Shaun Powell has written the NBA.com assessment of the Nets off-season. It's not good. Unlike pundits like Chad Ford, he's not assigning a letter grade or forecasting a won-loss record. He just thinks,"The Nets are embarking on a somewhat lengthy and potentially painful process of rebuilding." Ugh.
No one disputes that, and Powell's assessment, while similar to those before it, is essentially fair-minded and thorough. It's the best you can hope for. Sigh
He opens with the widely held (at least outside the players' locker room at HSS Training Center) that...
It's very possible the Nets are in worse shape than any other NBA franchise. They lack a true franchise player, they aren't carrying any young talent with huge upside, their amount of trade material is thin and they don't own their No. 1 pick outright until 2019.
The former Newsday writer also offers a discussion of why the Nets didn't have to go in the direction they did at the start of the Brooklyn era...
That strategy was unnecessary. The move from New Jersey to Brooklyn, where there are enough well-heeled residents to afford the ticket prices, had a built-in honeymoon period. The Nets could have used this time to sell the arrival of basketball, instead of winning, while stockpiling high draft picks and clearing salary cap space. Instead, they chose to rush and build a team around former All-Star Deron Williams (who was starting to fade) and boom, this is where they've crashed landed.
Does he like anything in the current mix?
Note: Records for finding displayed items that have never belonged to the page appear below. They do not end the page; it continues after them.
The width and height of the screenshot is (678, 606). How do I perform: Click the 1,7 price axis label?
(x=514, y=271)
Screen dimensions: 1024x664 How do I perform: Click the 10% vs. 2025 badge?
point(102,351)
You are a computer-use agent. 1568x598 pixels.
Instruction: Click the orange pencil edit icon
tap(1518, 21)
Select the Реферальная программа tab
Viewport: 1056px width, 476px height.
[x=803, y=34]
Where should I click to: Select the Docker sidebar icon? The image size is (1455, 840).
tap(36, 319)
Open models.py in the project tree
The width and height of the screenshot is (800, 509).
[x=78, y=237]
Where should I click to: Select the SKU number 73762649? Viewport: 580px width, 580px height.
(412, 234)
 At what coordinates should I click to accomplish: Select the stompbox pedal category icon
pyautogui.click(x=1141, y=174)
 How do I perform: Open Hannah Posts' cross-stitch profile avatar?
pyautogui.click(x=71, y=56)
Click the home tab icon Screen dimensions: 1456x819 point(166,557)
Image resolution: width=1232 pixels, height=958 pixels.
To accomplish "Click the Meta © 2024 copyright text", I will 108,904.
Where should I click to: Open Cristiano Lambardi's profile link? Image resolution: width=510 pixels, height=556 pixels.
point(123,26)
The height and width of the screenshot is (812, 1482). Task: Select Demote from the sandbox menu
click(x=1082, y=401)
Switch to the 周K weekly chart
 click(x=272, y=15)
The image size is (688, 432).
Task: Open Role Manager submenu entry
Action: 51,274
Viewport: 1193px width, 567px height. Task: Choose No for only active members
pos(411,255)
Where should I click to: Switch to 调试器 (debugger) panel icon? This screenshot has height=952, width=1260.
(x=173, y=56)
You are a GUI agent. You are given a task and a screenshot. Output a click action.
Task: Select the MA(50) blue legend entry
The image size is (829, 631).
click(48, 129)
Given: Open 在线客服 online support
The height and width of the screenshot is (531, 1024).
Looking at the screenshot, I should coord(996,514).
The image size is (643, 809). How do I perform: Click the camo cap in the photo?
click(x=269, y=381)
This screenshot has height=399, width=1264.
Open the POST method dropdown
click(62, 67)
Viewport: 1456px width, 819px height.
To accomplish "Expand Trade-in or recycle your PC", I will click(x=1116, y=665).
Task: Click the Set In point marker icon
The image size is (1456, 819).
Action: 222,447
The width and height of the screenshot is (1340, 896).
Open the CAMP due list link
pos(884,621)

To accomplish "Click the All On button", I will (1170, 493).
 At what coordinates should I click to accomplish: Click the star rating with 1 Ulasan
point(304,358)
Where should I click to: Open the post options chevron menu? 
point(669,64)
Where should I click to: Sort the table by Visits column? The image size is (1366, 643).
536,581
He likes Caris LeVert, who he describes as "a shooting guard who can get rotation minutes as a rookie and playing time is up for grabs." He thinks Jeremy Lin is a "a smart buy, an energetic overachiever who is beloved by fans and will undoubtedly bring some buzz to an arena that needs it." But he's not crazy about him. calling the former center of Linsanity, "a backup-level point guard who occasionally delivers starter-like flashes.
He also isn't sure about Sean Marks strategy of tendering massive offer sheets to players like Tyler Johnson and Allen Crabbe. "Either Marks was being borderline reckless with the Nets' ample cash, or bold. Maybe a bit of both." He does say of Marks and Kenny Atkinson, "The duo is young and energetic and bold, but not miracle workers."
And summing up, he half-jokes that the Nets might want to consider trying to trade Brook Lopez to Boston.
It's going to take a while for all these assessments to work themselves out in win-loss records, but don't expect much different until the ball goes up.